Usage: sys-status [options]
  -bin uint
    	number of bin in your bitmap (default 16)
  -bucket string
    	bucket string for telegraf
  -export string
    	file path to save the peng result as csv
  -influxPort uint
    	influxPort number (default 9999)
  -influxUrl string
    	influx url (default "http://localhost")
  -interfaces
    	show the list of all your network interfaces
  -network string
    	name of your network interface
  -org string
    	organization string for telegraf
  -size uint
    	size of your bitmap (default 1024)
  -timeFrame string
    	interval time to detect scans. Number + (s = seconds, m = minutes, h = hours) (default "1m")
  -token string
    	auth token for influxdb
  -verbose uint
    	set verbose level (1-3)
  -version
    	output version

Peng in action

Example of Peng run in a vps attacked with nmap.

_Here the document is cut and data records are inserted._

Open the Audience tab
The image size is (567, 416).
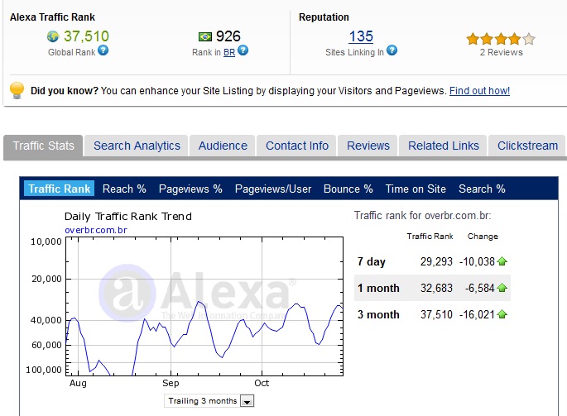pyautogui.click(x=223, y=146)
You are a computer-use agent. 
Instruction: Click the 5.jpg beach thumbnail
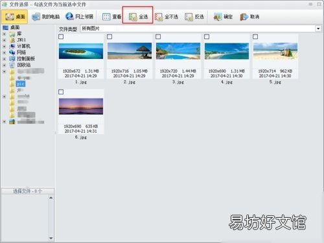tap(275, 51)
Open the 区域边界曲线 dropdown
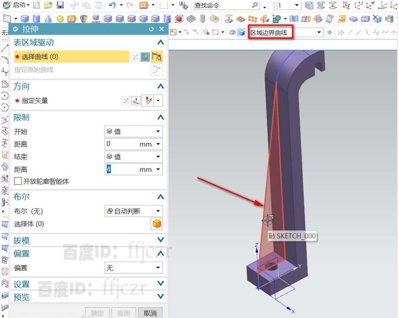399x318 pixels. tap(319, 32)
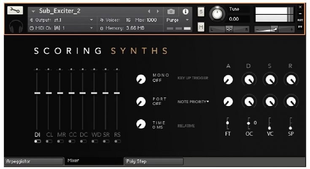Click the Tune knob
This screenshot has width=310, height=169.
click(217, 14)
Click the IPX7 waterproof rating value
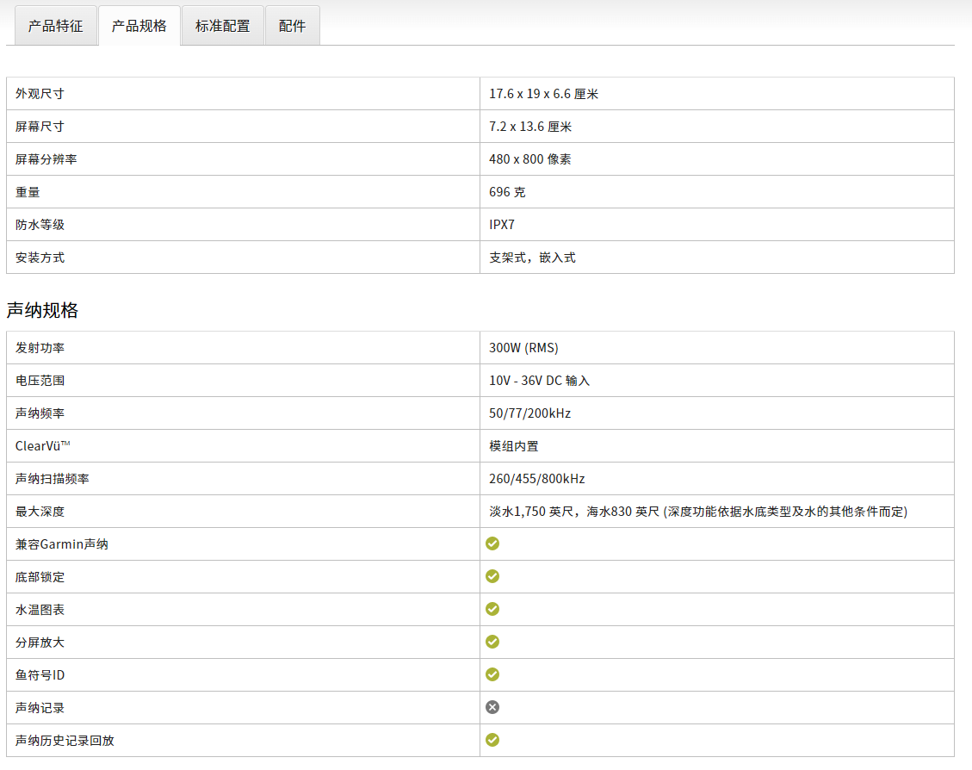The width and height of the screenshot is (972, 770). (x=502, y=225)
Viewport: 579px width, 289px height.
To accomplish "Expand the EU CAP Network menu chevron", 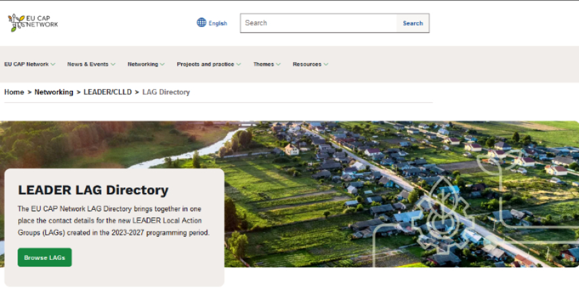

sudo ./peng -export example.csv -timeFrame 1m -verbose 1 -network ens3

Console
[2020-05-12 21:59:23.470892594 +0200 CEST] [CLIENT] total entropy: 0.000000
[2020-05-12 21:59:23.472064964 +0200 CEST] [SERVER] total entropy: 0.034310
[2020-05-12 22:00:23.473281504 +0200 CEST] [CLIENT] total entropy: 0.000000
[2020-05-12 22:00:23.473341867 +0200 CEST] [SERVER] total entropy: 0.039592
[2020-05-12 22:01:23.473978497 +0200 CEST] [CLIENT] total entropy: 0.000000
[2020-05-12 22:01:23.474115757 +0200 CEST] [SERVER] total entropy: 0.031978
[2020-05-12 22:02:23.474697460 +0200 CEST] [CLIENT] total entropy: 0.000000
[2020-05-12 22:02:23.474774361 +0200 CEST] [SERVER] total entropy: 0.029029
[2020-05-12 22:03:23.475401756 +0200 CEST] [CLIENT] total entropy: 0.000000
[2020-05-12 22:03:23.475471083 +0200 CEST] [SERVER] total entropy: 0.029029
[2020-05-12 22:04:23.476088620 +0200 CEST] [CLIENT] total entropy: 0.000000
[2020-05-12 22:04:23.476893474 +0200 CEST] [SERVER] total entropy: 0.471501 <--- nmap -p 1024-4500
[2020-05-12 22:05:23.477620446 +0200 CEST] [CLIENT] total entropy: 0.000000
[2020-05-12 22:05:23.478184020 +0200 CEST] [SERVER] total entropy: 2.000000 <--- nmap -p 1-65535
[2020-05-12 22:06:23.479309923 +0200 CEST] [CLIENT] total entropy: 0.000000 
[2020-05-12 22:06:23.480428884 +0200 CEST] [SERVER] total entropy: 2.000000
[2020-05-12 22:07:23.481522728 +0200 CEST] [CLIENT] total entropy: 0.000000
[2020-05-12 22:07:23.482427633 +0200 CEST] [SERVER] total entropy: 2.000000 <--- nmap -p 1-65535
[2020-05-12 22:08:23.483598518 +0200 CEST] [CLIENT] total entropy: 0.000000
[2020-05-12 22:08:23.483668647 +0200 CEST] [SERVER] total entropy: 2.000000
[2020-05-12 22:09:23.484227734 +0200 CEST] [CLIENT] total entropy: 0.000000
[2020-05-12 22:09:23.484265740 +0200 CEST] [SERVER] total entropy: 0.044114
[2020-05-12 22:10:23.485277904 +0200 CEST] [CLIENT] total entropy: 0.000000
[2020-05-12 22:10:23.486417752 +0200 CEST] [SERVER] total entropy: 0.029029
Csv dump
time client server
2020-05-12 21:59:23.470412091 +0200 CEST 0.000000 0.034310
2020-05-12 22:00:23.473068571 +0200 CEST 0.000000 0.039592
2020-05-12 22:01:23.473690964 +0200 CEST 0.000000 0.031978
2020-05-12 22:02:23.474517459 +0200 CEST 0.000000 0.029029
2020-05-12 22:03:23.475135393 +0200 CEST 0.000000 0.029029
2020-05-12 22:04:23.475877961 +0200 CEST 0.000000 0.471501
2020-05-12 22:05:23.477429489 +0200 CEST 0.000000 2.000000
2020-05-12 22:06:23.479014420 +0200 CEST 0.000000 2.000000
2020-05-12 22:07:23.481216162 +0200 CEST 0.000000 2.000000
2020-05-12 22:08:23.483284809 +0200 CEST 0.000000 2.000000
2020-05-12 22:09:23.484062181 +0200 CEST 0.000000 0.044114
2020-05-12 22:10:23.484760435 +0200 CEST 0.000000 0.029029
Influx example

influx-scan

Data pushed every 15s

The first 2 spikes was done with (nmap -p 1024-4500) the last one with (nmap -p- ~468.39 seconds). You can see that in normal condition we get a straight line, when a port scan is in action we see the spikes.

Note: The higher the entropy = higher chance of being port scanned. Remember that the entropy (used in Peng) range between 0 and 2. You should check the average entropy in normal circumstances and start alarming when you see the total entropy with high value.